Nine-year-old Teagan Appleby suffers from a rare chromosomal disorder called Isodicentric 15, as well as Lennox-Gastaut syndrome, which causes her to have up to 300 seizures a day.
According to the BBC, mum Emma had been refused a prescription for THC oil for her daughter in the UK, so on Thursday (April 4), Teagan, along with her mum and Emma’s partner Lee, flew to Holland.
There they had the medical cannabis oil prescribed by a paediatric neurologist at the Erasmus Hospital in Rotterdam.
They collected a three-month supply of the drug from a pharmacy, and paid using a combination of their own and fundraised money.
However, the family tried to bring the oil into the UK illegally, and when they landed at Southend Airport in Essex, the oils, worth £4,600, were seized.
The law in the UK was changed last November to make access to medical cannabis legal, however parents are still struggling to secure prescriptions, in part due to reluctance within the medical community.
NHS England guidance says it expects cannabis-based products for medicinal use should ‘only be prescribed for indications where there is clear published evidence of benefit’ and in ‘patients where there is a clinical need which cannot be met by a licensed medicine and where established treatment options have been exhausted’.
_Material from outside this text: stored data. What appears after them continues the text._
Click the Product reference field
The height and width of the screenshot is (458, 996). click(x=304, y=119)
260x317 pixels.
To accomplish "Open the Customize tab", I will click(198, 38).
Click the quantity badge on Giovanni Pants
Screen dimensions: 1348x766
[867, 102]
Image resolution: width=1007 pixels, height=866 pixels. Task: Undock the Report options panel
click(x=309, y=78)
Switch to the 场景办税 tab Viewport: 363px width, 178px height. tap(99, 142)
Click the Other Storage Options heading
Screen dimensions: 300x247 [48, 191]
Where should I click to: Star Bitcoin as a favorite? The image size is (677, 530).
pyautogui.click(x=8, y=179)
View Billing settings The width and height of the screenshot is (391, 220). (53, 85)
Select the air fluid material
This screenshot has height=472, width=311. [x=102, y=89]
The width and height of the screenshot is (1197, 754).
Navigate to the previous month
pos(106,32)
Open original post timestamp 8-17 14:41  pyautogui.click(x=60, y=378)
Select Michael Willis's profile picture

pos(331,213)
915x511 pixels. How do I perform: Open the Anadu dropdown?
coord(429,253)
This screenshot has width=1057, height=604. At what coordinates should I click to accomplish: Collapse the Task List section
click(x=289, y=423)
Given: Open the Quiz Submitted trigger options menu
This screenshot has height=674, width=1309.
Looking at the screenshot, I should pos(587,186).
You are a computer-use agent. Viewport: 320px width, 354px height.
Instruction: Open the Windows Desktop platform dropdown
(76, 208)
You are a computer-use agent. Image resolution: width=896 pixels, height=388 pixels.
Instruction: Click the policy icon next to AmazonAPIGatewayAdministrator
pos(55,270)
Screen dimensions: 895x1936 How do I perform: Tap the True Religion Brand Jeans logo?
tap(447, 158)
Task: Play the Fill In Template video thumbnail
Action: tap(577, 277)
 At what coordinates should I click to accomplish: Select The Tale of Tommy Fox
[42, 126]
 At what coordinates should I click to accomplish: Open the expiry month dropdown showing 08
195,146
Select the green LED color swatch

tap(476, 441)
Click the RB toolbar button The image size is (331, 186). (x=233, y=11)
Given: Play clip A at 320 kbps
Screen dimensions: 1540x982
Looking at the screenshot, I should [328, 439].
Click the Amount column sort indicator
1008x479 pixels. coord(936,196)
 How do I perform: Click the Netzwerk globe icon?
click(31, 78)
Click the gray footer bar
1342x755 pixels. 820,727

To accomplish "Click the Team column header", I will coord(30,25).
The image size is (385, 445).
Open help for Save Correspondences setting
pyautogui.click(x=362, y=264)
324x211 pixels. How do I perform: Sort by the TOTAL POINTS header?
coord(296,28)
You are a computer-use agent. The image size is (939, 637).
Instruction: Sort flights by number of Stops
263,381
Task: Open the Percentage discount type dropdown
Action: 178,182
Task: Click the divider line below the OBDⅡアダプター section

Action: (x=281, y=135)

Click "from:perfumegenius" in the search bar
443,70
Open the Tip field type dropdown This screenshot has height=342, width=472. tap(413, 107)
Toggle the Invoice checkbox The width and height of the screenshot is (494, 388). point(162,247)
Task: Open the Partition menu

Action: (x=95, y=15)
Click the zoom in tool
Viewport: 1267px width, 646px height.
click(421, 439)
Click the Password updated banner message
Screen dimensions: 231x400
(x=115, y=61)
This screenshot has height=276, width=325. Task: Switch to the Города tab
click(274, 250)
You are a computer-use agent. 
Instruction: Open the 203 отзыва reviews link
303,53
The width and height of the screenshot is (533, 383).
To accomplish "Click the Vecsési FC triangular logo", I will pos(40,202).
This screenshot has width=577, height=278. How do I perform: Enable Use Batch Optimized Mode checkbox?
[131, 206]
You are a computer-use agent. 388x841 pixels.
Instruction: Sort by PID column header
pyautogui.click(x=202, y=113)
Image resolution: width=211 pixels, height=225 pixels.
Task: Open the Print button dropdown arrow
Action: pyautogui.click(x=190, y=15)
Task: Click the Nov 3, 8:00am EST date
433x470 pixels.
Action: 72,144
The BBC report Emma had spoken in the Netherlands on Friday, explaining how Teagan has seizures ‘every single night, every single day’ and they ‘don’t know if she’s going to wake up in the morning’.
She continued:
This is our last resort. There’s nothing else. We’ve tried all the medications at home.
If there’s a single, slight chance that this medication will help and save her I’m going to be here.
A government spokesperson commented on the matter, saying:
The decision to prescribe cannabis-based products for medicinal use is a clinical decision for specialist hospital doctors, made with patients and their families, taking into account clinical guidance, which is based on the best international evidence.
The Border Force has a duty to enforce the law and stop the unlawful import of controlled substances into the UK.
Hopefully Teagan will soon be granted the prescription she needs in the UK.